Subsidi BBM dan Moralitas Kita

Sabtu, 08 Oktober 2022 - 09:14 WIB
loading...
A A A
Indikator Politik Indonesia menggali pengetahuan publik mengenai harga BBM di dalam negeri jauh lebih murah bila dibandingkan harga BBM berlaku di negara-negara lain, seperti Thailand, Vietnam, dan Filipina. Hasilnya menunjukkan 44,8% responden mengaku mengetahui hal itu. Sedangkan 55,2% responden mengaku tidak mengetahui.

Kemudian saat dilakukan tabulasi silang antara variabel pengetahuan publik terhadap harga BBM di dalam negeri jauh lebih murah bila dibandingkan dengan harga BBM di negara-negara lain, dengan variabel sikap publik terhadap kebijakan pemerintah dalam menaikkan harga BBM terungkap temuan menarik.

Dari 44,8% responden yang mengetahui harga BBM di dalam negeri jauh lebih murah bila dibandingkan harga BBM di negara-negara lain, 30,7% menyatakan setuju/sangat setuju terhadap kebijakan pemerintah menaikkan harga BBM, 68,2% kurang setuju/tidak setuju, dan 1,1% tidak jawab/tidak tahu.

Sedangkan dari 55,2% responden yang tidak mengetahui harga BBM di dalam negeri jauh lebih murah bila dibandingkan harga BBM di negara-negara lain, 18,7% menyatakan setuju/sangat setuju terhadap kebijakan kenaikan harga BBM. Ada 79,2% kurang setuju/tidak setuju, dan 2,1% tidak tahu/tidak jawab. Jadi, tingkat resistensi terhadap kebijakan pemerintah dalam menaikkan harga BBM lebih rendah terjadi pada kelompok yang memiliki pengetahuan harga BBM di dalam negeri jauh lebih murah bila dibandingkan harga BBM di negara-negara lain.

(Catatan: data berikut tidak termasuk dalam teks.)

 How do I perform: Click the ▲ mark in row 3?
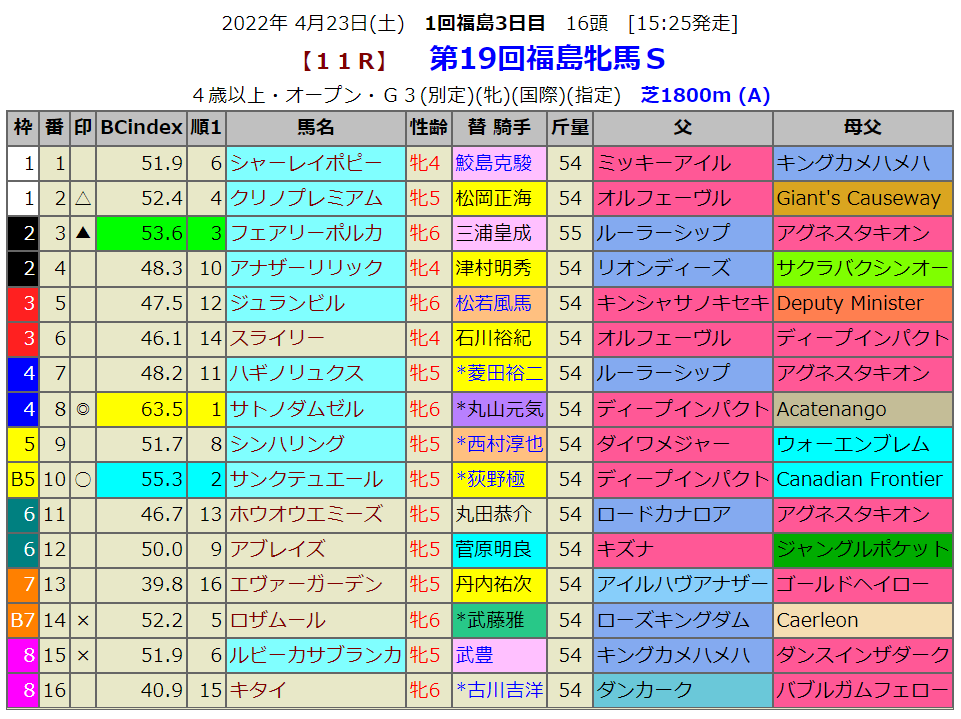[83, 233]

Dalam hal konsumsi BBM bersubsidi, data Pertamina menunjukkan hingga Juli 2022, pertalite sudah terjual 16,8 juta kiloliter dari kuota 23 juta kiloliter. Kemudian, solar bersubsidi telah terjual 9,9 juta kiloliter dari kuota 14,9 juta kiloliter.

Dari data-data itu diperkirakan kuota pertalite dan solar bersubsidi sudah akan habis pada akhir Oktober mendatang. Hal ini juga menjadi alasan lain mengapa kebijakan pemerintah menaikkan harga BBM bersubsidi menjadi sebuah hal tidak terhindarkan.

Subsidi BBM dan kompensasi energi selama ini dialokasikan lebih cenderung dinikmati oleh kelompok tidak berhak atau kelas menengah atas. Hal itu juga terekam dalam survei Indikator Politik Indonesia periode 25 - 21 Agustus 2022.

Melalui survei itu responden diminta untuk memilih salah satu dari dua pendapat. Pendapat pertama adalah meskipun harga BBM dunia mengalami kenaikan pemerintah perlu berusaha agar harga BBM di dalam negeri tidak dinaikkan meskipun itu berisiko kepada kenaikan subsidi atau utang negara.

Pendapat kedua adalah kenaikan harga BBM dunia dan risiko peningkatan subsidi dan utang dapat menjadi alasan untuk menaikkan harga BBM di dalam negeri. Temuan survei menunjukkan 56,2% responden memberikan dukungan terhadap pendapat pertama. Sedangkan 32,4% responden memberikan dukungan terhadap pendapat kedua. Kemudian 11,5% responden lain tidak jawab/tidak tahu.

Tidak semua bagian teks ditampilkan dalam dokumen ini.